Exercise aim >>
One part of the entries below is wanted: the lines from the one containing "The image size is (795, 460)." through the one containing "Viewport: 2576px width, 1321px height.". Write those out exactly and nothing else.
#### Provided material ####
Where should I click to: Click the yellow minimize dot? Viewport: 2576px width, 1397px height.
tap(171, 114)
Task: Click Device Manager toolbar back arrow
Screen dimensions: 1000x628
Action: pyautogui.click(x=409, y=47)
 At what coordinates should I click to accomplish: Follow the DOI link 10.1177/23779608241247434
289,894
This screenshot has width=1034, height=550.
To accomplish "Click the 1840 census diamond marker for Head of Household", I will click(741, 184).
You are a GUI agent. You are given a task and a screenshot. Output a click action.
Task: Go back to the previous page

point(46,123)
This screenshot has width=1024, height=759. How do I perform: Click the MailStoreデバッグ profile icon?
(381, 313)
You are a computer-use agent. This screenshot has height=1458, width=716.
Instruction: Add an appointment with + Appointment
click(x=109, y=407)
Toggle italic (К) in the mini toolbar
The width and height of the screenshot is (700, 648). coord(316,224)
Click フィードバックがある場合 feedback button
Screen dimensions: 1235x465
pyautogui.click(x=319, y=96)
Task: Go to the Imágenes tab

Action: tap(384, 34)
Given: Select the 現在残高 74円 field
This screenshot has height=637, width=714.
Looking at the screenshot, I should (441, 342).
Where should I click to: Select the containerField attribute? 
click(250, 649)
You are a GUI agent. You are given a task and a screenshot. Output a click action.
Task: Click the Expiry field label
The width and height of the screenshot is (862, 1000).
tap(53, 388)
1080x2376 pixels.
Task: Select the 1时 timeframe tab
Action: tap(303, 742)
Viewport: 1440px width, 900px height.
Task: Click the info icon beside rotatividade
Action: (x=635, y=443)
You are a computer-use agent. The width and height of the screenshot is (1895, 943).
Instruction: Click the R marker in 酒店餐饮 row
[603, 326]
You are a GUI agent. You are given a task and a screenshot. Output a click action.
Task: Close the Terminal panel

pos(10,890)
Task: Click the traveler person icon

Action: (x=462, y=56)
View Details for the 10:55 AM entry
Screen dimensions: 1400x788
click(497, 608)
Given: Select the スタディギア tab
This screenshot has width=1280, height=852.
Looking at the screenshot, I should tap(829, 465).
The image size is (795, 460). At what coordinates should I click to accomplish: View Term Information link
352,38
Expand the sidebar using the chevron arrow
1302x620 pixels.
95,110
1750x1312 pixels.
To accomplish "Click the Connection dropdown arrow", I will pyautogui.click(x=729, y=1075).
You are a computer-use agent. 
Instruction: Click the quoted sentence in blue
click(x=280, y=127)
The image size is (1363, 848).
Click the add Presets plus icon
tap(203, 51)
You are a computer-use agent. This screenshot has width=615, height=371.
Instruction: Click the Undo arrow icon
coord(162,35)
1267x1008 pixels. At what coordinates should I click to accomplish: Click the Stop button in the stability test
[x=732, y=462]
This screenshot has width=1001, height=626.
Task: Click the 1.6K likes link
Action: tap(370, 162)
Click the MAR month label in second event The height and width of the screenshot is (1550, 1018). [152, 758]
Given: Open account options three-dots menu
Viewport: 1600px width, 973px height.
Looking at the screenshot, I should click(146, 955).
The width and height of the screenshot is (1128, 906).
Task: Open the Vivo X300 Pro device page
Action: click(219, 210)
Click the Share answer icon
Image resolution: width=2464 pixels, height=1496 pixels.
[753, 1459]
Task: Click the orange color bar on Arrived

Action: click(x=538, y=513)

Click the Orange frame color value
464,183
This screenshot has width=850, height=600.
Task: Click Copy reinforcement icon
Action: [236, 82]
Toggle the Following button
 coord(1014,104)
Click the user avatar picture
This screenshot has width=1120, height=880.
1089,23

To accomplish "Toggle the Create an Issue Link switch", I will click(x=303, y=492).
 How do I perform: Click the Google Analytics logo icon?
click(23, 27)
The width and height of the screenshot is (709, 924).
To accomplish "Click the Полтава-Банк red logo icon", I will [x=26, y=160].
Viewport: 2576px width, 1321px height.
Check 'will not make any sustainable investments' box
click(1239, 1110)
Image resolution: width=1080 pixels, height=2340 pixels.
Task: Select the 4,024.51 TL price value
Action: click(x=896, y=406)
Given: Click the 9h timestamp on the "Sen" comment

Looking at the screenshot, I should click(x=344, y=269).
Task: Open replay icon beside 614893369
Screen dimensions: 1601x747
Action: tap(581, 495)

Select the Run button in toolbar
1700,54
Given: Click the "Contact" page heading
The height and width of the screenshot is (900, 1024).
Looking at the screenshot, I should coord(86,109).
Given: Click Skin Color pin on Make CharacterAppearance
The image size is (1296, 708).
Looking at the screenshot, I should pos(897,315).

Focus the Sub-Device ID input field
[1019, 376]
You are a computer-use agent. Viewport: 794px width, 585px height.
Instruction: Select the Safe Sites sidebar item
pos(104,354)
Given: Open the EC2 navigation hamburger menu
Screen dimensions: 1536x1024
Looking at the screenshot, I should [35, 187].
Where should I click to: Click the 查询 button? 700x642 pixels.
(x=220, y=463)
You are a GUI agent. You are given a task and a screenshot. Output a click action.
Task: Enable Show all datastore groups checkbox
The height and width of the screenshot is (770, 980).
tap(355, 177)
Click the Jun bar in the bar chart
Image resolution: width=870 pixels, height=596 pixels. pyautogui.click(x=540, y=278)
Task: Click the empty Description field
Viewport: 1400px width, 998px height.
####
Response area >>
The image size is (795, 460). At what coordinates should I click to accomplish: View Term Information link
352,38
Expand the sidebar using the chevron arrow
1302x620 pixels.
95,110
1750x1312 pixels.
To accomplish "Click the Connection dropdown arrow", I will pyautogui.click(x=729, y=1075).
You are a computer-use agent. 
Instruction: Click the quoted sentence in blue
click(x=280, y=127)
The image size is (1363, 848).
Click the add Presets plus icon
tap(203, 51)
You are a computer-use agent. This screenshot has width=615, height=371.
Instruction: Click the Undo arrow icon
coord(162,35)
1267x1008 pixels. At what coordinates should I click to accomplish: Click the Stop button in the stability test
[x=732, y=462]
This screenshot has width=1001, height=626.
Task: Click the 1.6K likes link
Action: tap(370, 162)
Click the MAR month label in second event The height and width of the screenshot is (1550, 1018). [152, 758]
Given: Open account options three-dots menu
Viewport: 1600px width, 973px height.
Looking at the screenshot, I should click(146, 955).
The width and height of the screenshot is (1128, 906).
Task: Open the Vivo X300 Pro device page
Action: click(219, 210)
Click the Share answer icon
Image resolution: width=2464 pixels, height=1496 pixels.
[753, 1459]
Task: Click the orange color bar on Arrived

Action: click(x=538, y=513)

Click the Orange frame color value
464,183
This screenshot has width=850, height=600.
Task: Click Copy reinforcement icon
Action: [236, 82]
Toggle the Following button
 coord(1014,104)
Click the user avatar picture
This screenshot has width=1120, height=880.
1089,23

To accomplish "Toggle the Create an Issue Link switch", I will click(x=303, y=492).
 How do I perform: Click the Google Analytics logo icon?
click(23, 27)
The width and height of the screenshot is (709, 924).
To accomplish "Click the Полтава-Банк red logo icon", I will [x=26, y=160].
Viewport: 2576px width, 1321px height.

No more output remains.